Exercise:
Write out the lines below exactly, beginning at the one with "644x644 pixels. At" and stopping after the one with "You are a GUI"; the pictures are not copied.

Provided data:

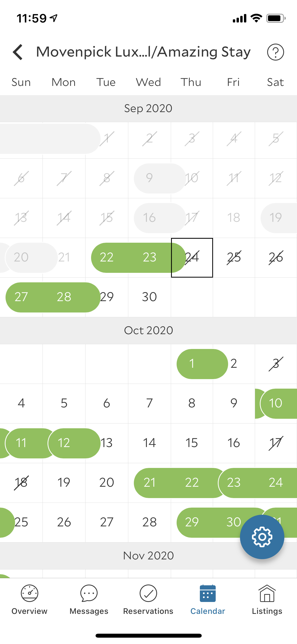Open the Reservations checkmark icon
Image resolution: width=297 pixels, height=644 pixels.
point(148,593)
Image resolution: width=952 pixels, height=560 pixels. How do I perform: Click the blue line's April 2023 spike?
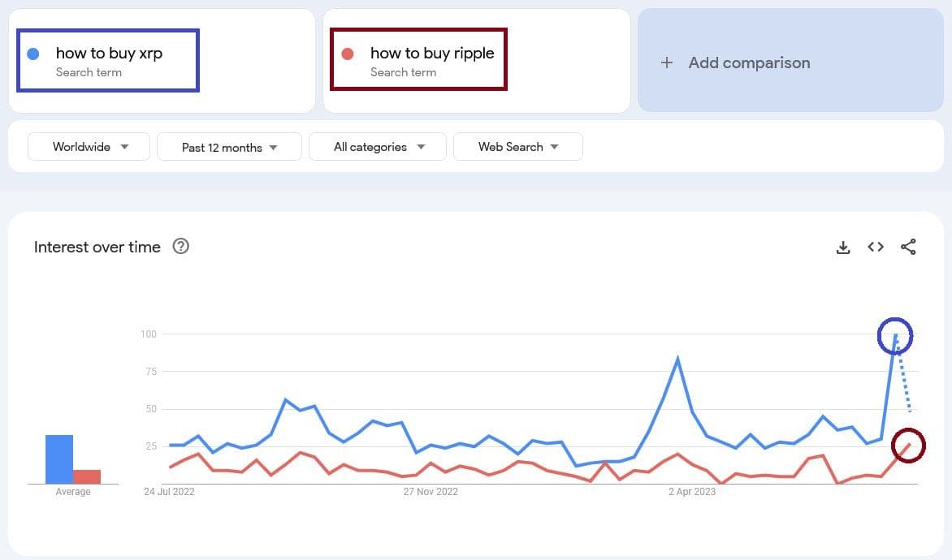(677, 359)
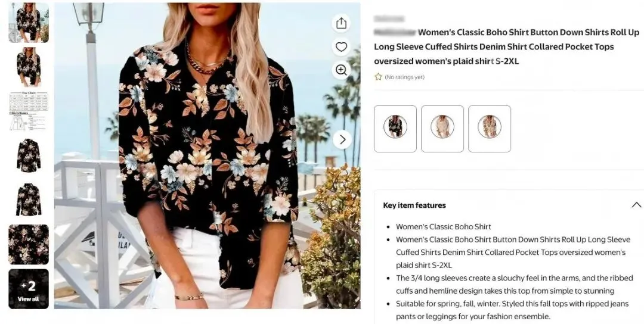Open the zoom magnifier on product image
The height and width of the screenshot is (324, 644).
pos(341,70)
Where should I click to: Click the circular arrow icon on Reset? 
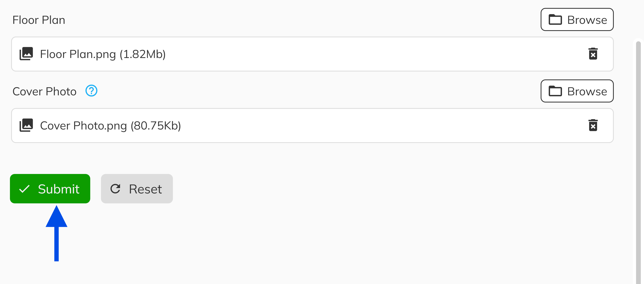point(116,189)
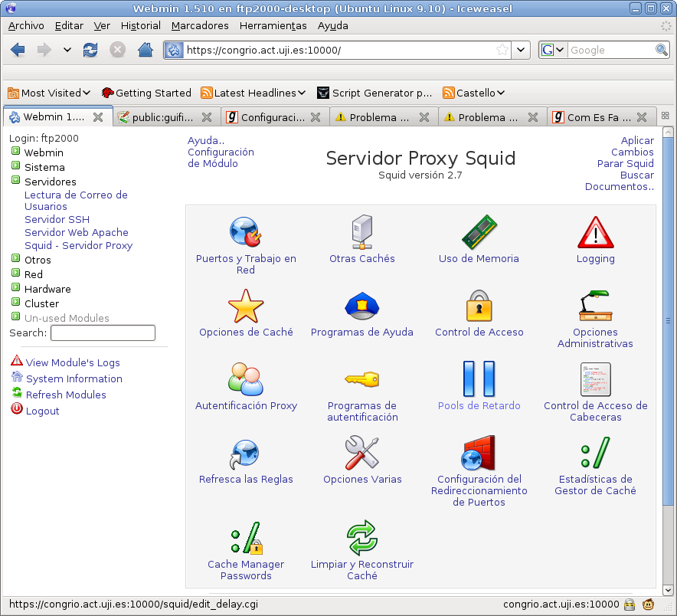
Task: Open Pools de Retardo icon
Action: (x=479, y=380)
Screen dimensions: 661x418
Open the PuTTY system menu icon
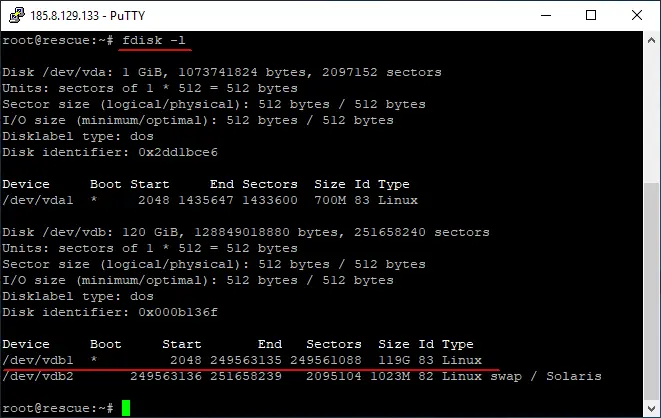click(x=17, y=15)
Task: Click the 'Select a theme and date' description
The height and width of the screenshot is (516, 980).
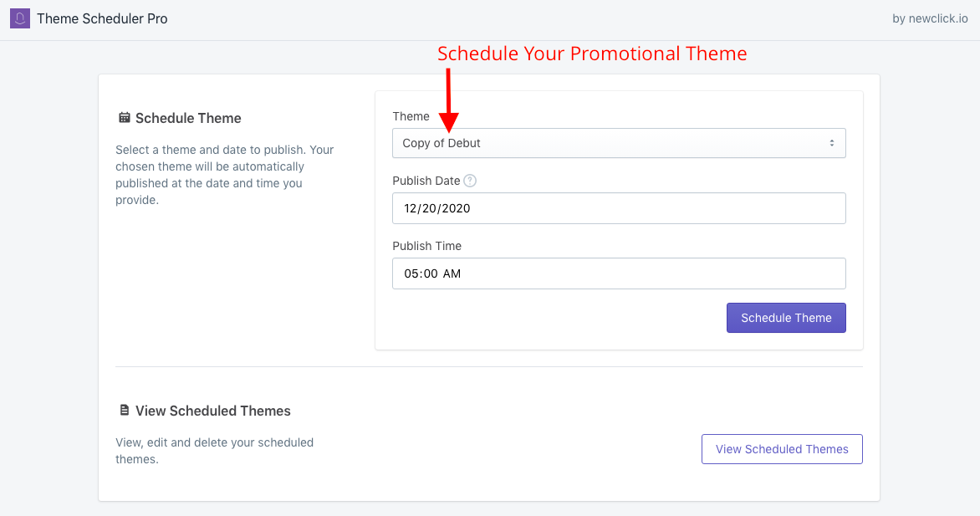Action: pyautogui.click(x=225, y=175)
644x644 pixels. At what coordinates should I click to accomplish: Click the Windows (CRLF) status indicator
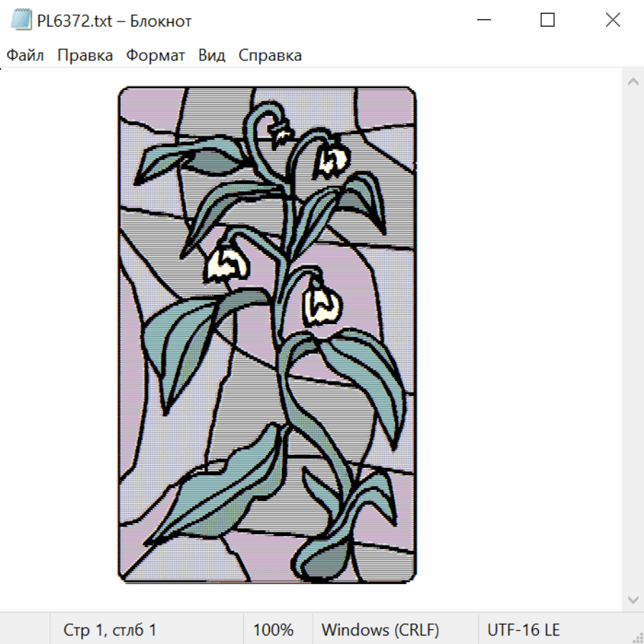[381, 630]

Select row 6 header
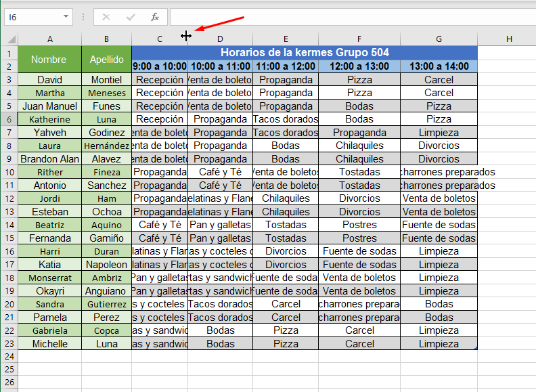(9, 119)
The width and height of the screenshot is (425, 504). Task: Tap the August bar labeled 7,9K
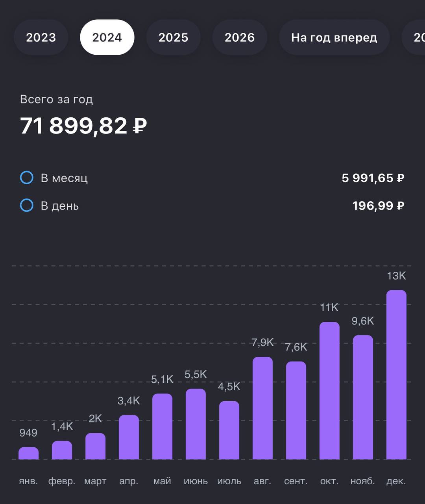(263, 408)
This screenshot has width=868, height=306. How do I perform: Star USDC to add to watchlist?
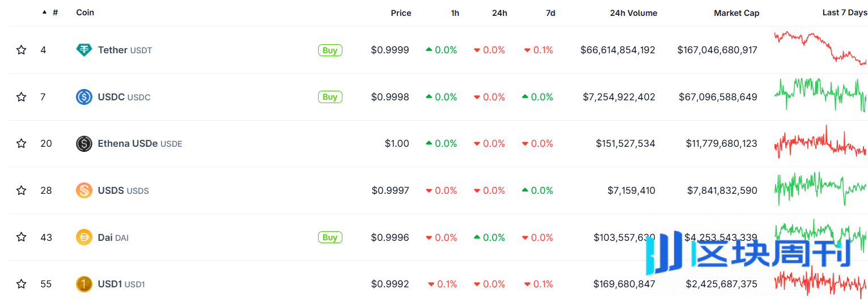(22, 97)
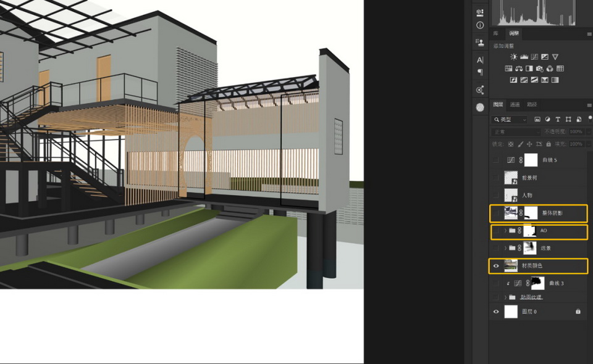Filter layers by text type icon
The width and height of the screenshot is (593, 364).
tap(558, 119)

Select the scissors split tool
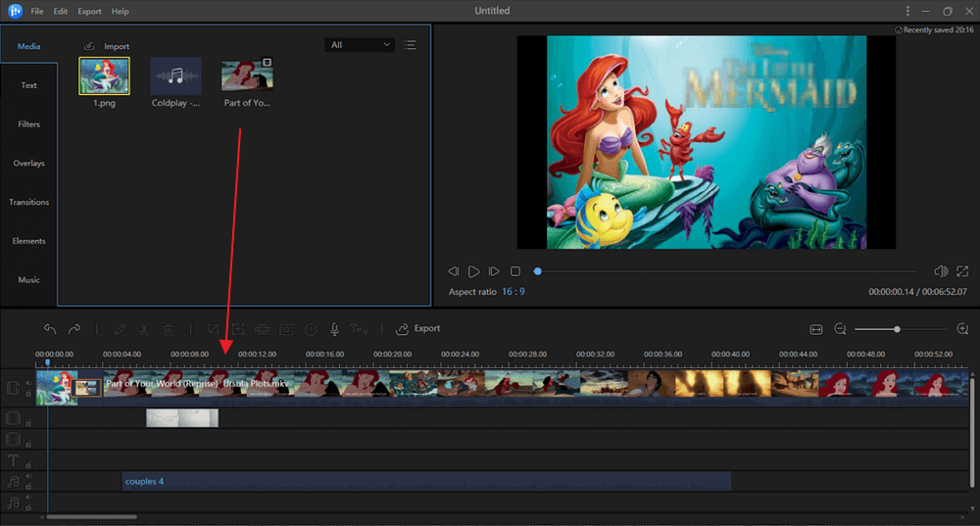click(x=144, y=329)
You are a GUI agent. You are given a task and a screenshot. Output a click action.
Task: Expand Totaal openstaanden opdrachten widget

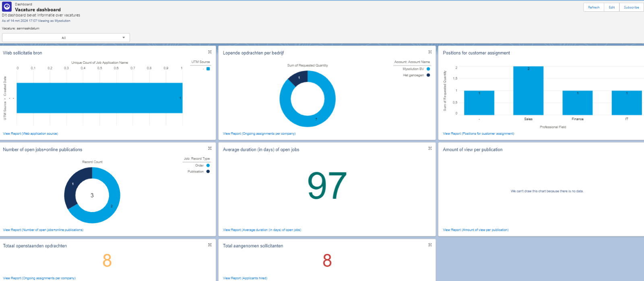(210, 245)
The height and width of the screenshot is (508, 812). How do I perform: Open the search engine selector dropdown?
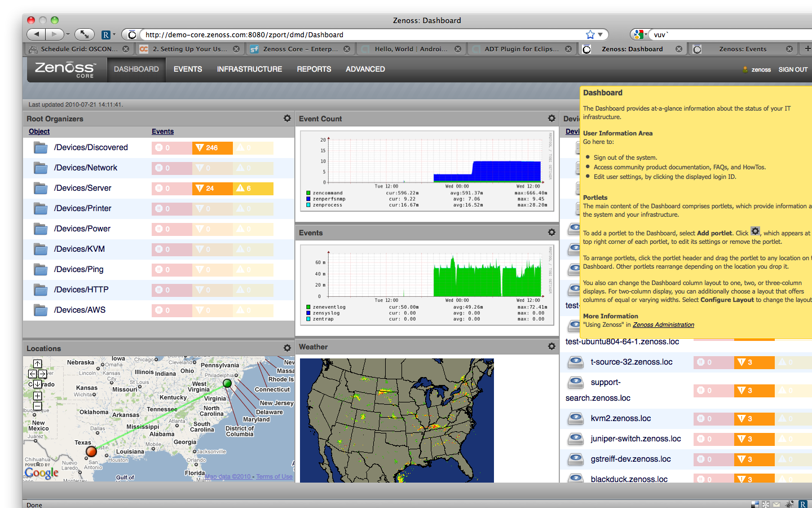click(x=640, y=34)
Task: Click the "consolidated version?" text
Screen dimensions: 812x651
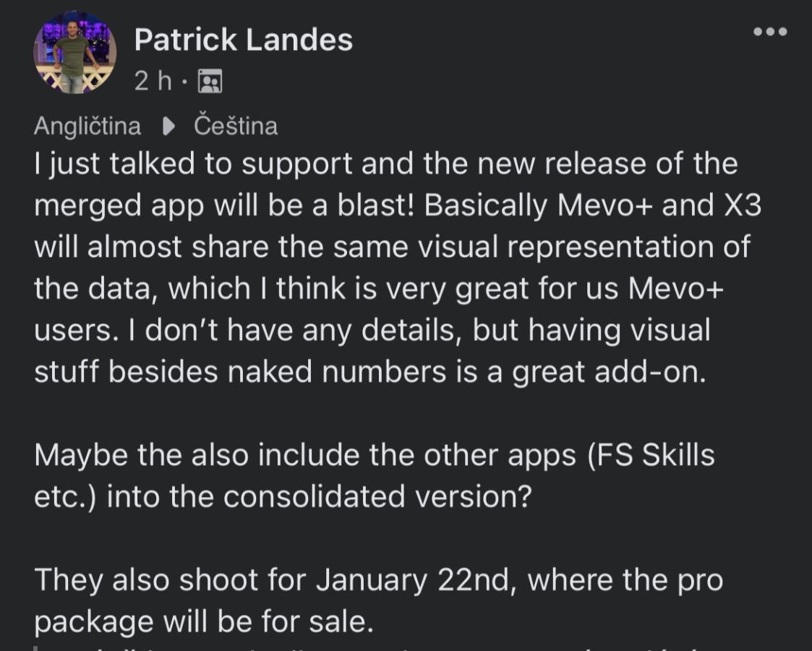Action: (377, 497)
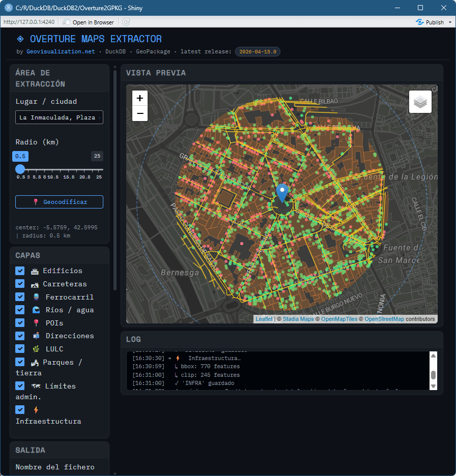Click the Overture Maps Extractor diamond logo
Image resolution: width=456 pixels, height=476 pixels.
tap(20, 39)
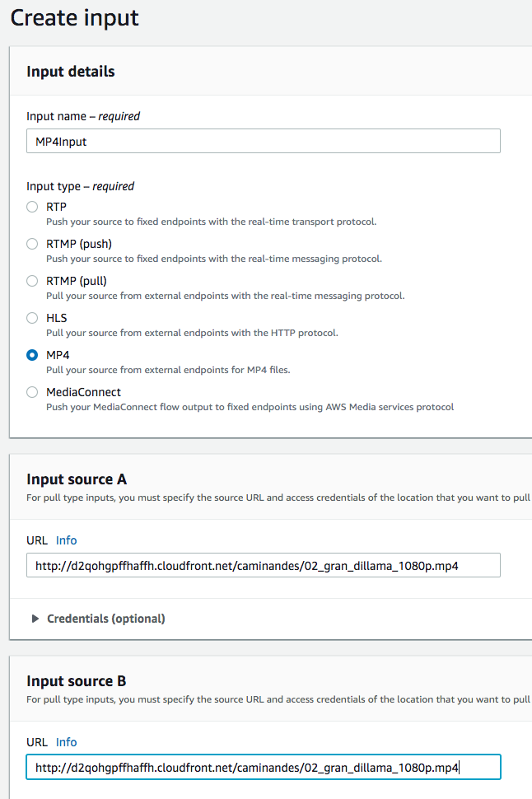Click the Input source B section heading
This screenshot has width=532, height=799.
coord(77,681)
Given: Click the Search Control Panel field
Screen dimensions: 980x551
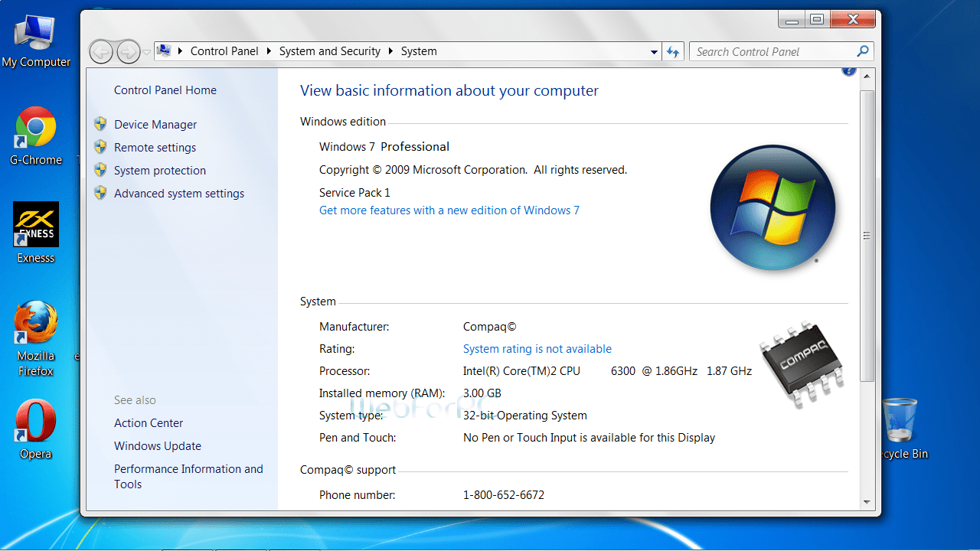Looking at the screenshot, I should point(766,51).
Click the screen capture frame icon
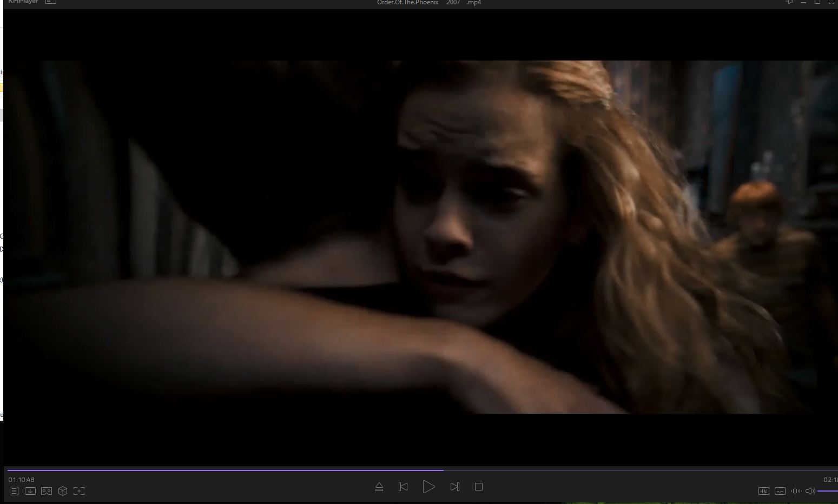 [79, 491]
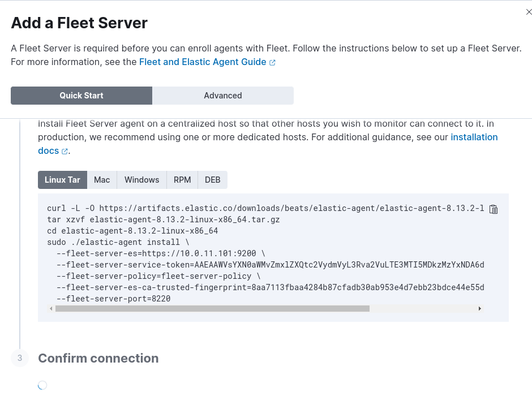This screenshot has height=405, width=532.
Task: Choose the RPM package option
Action: click(x=182, y=180)
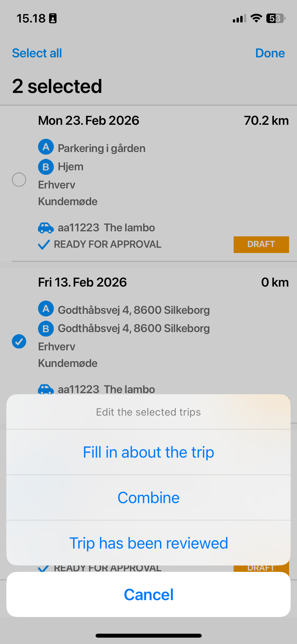This screenshot has height=644, width=297.
Task: Tap the cellular signal bars icon
Action: tap(239, 19)
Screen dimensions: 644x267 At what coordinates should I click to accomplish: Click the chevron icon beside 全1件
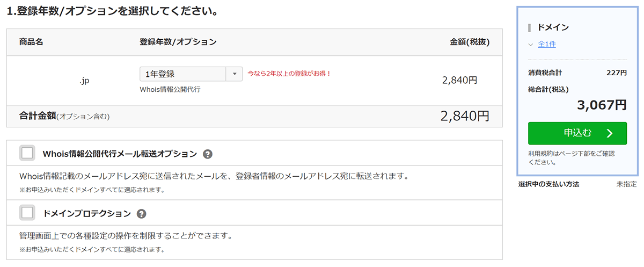[531, 45]
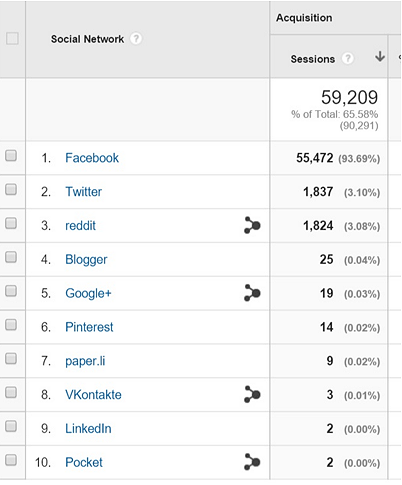Open the Sessions help question mark
Screen dimensions: 402x485
pyautogui.click(x=348, y=59)
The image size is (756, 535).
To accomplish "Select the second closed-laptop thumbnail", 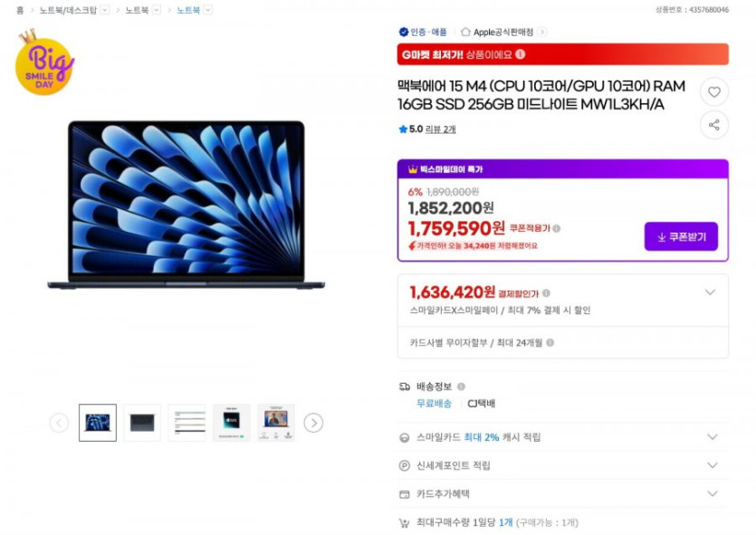I will tap(142, 423).
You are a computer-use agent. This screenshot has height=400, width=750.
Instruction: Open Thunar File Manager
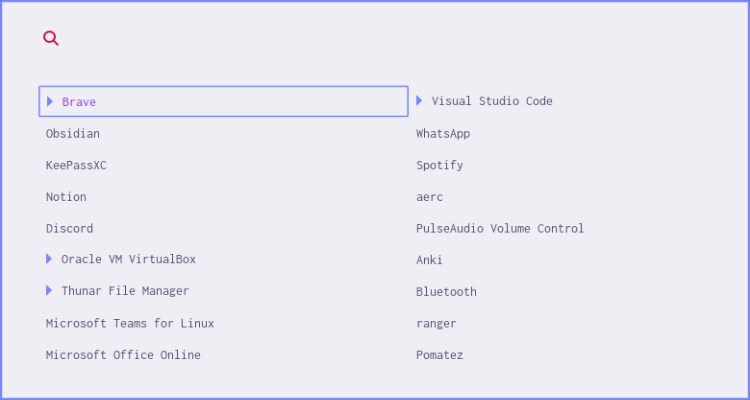pyautogui.click(x=125, y=291)
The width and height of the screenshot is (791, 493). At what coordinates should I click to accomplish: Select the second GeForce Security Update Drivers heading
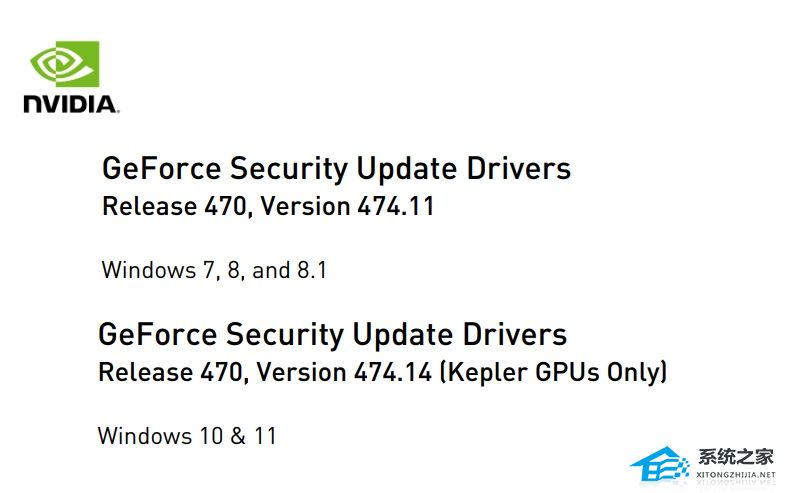point(333,334)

Solution to the exercise:
644x644 pixels. At what coordinates should I click to accomplish: Click the Windows (CRLF) status indicator
[381, 630]

Select row 6 header
(9, 119)
The width and height of the screenshot is (425, 504). Task: Tap the August bar labeled 7,9K
(263, 408)
This screenshot has width=868, height=306. How do I perform: Star USDC to add to watchlist?
(22, 97)
Filter layers by text type icon
The width and height of the screenshot is (593, 364).
tap(558, 119)

Select the scissors split tool
click(x=144, y=329)
You are a GUI agent. You are given a task and a screenshot. Output a click action.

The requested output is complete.